É o conseguir chegar ao fim dessas tentativas que o título “Tempo e Ser”
assinala.
[6] No seu comentário a esta conferência,
depois de ter sublinhado a novidade dela – “ser é determinado como presença
pelo tempo” (1976, pp. 64-6) -, Heidegger chega a dizer: “no mesmo tempo em que
ser chega ao olhar enquanto vinda, desaparece enquanto ser” (pp. 77-78).
[8] Pela antecipação da sua morte e a
correlativa decisão de ser ele próprio, é a sua existência, a sua temporalidade,
que determina a sua essência : se esta reside na sua existência, é para o Dasein
humano a disjunção ser / tempo (ousia / acidente em
Aristóteles) que é ultrapassada.
[9] Deve-se no entanto precisar que a
diferença entre a intenção signitiva e a intuição do objecto na primeira
Investigação lógica (analisada por Derrida, 1967b) liberta o sentido -
gramatical, digamos – da linguagem da ‘verdade’ da referência na dita realidade
(a expressão ‘o círculo quadrado’ tem um sentido, apesar desse objecto não
existir, é aliás o sentido que permite saber dessa inexistência).
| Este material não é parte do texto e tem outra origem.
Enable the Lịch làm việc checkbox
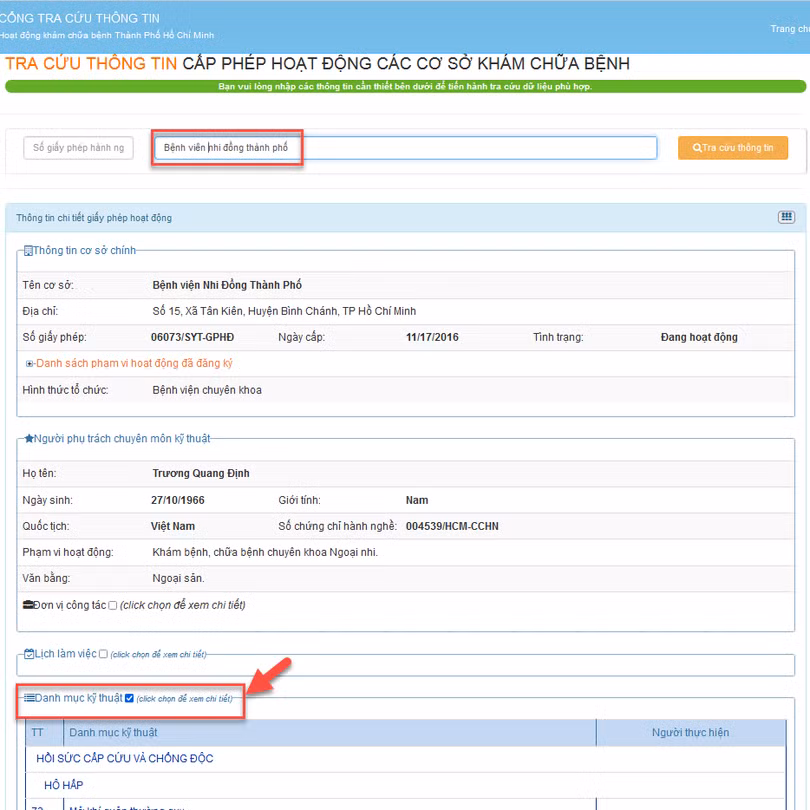The image size is (810, 810). pyautogui.click(x=103, y=654)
Ora, esse
gesto é, por assim dizer, paralelo ao de Saussure reduzindo
o referente do signo, o nomenclaturismo, diz ele, como condição da diferença
linguística (ou ‘valor’): os dois portanto reduzem os significados das palavras
na articulação palavras / frase. O deslocamento operado por Derrida consiste em
continuar
esse paralelo da nova fenomenologia com Saussure: prolongar essa redução à
articulação fonemas / palavras, à dos sons depois da dos significados..
[10] ‘Constituído’ seria forte de mais;
pode-se usar esse termo ao nível da doação do genoma pelos progenitores.
[13] É notável que no texto de Questions
II sobre a phusis em Aristóteles, a ousia
seja sempre vista como vinda à presença, isto é, como substância (o que Husserl
tinha reduzido) e nunca como repetição nos outros indivíduos (à maneira de
Husserl), isto é, como essência. Sucede algures a Heidegger caracterizá-la como
permanência na presença. Por outro lado, não deixa de ter piada dar-se conta da
inversão em relação a Ser e Tempo: este privilegia a morte
e ignora o nascimento, que, em Tempo e Ser, estaria do lado
da ‘vinda ao ser’, Heidegger parecendo já não ligar à morte.
[14] A diferença das bases (timina no ADN
e uracilo no ARNm) manifesta melhor como são as diferenças ordenadas entre as
moléculas que são ‘copiadas’.
[16] A música é um bom exemplo do que eu
proponho. Consiste em sons, sem dúvida, mas é mais do que ruídos, mais do que a
simples acústica, são diferenças sonoras que constroem edifícios musicais fundados
em água corrente, como dizia Nietzsche das ciências e da filosofia (n. 2). Há
muitos mundos musicais, os seus indígenas nem sempre se reconhecem entre si.
Como é que alguém se torna indígena dum mundo musical? É ele que o pega pelos
ouvidos, o arrasta até à dança e faz dele um habitante desse mundo. Com o
tempo, a inteligência, o talento, aprende a discernir a qualidade, a felicidade
musical, por vezes também a sofrer com a ‘bêtise’. Durante momentos mais ou
menos longos, não haverá senão a Música, está-se dentro dela, agarrado ao jogo
dos sons. Como um macaco agarrado aos ramos da árvore.
[17]
“La différance”, p. 20. Eis a indicação de alguns lugares aonde Derrida diz a sua
dívida em relação a Husserl e/ou a Heidegger: 1972b, pp.
18, 73-74, 79-80n., 1967a, pp. 35, 38.
[18] Husserl pensa o aparecer das coisas
ao pensamento; Heidegger pensa o aparecer das coisas ao pensamento e no ser; e
Derrida, operatório, porque com ciências, permite pensar o movimento
do aparecer das coisas (vindas de outrem) até ao seu desaparecer.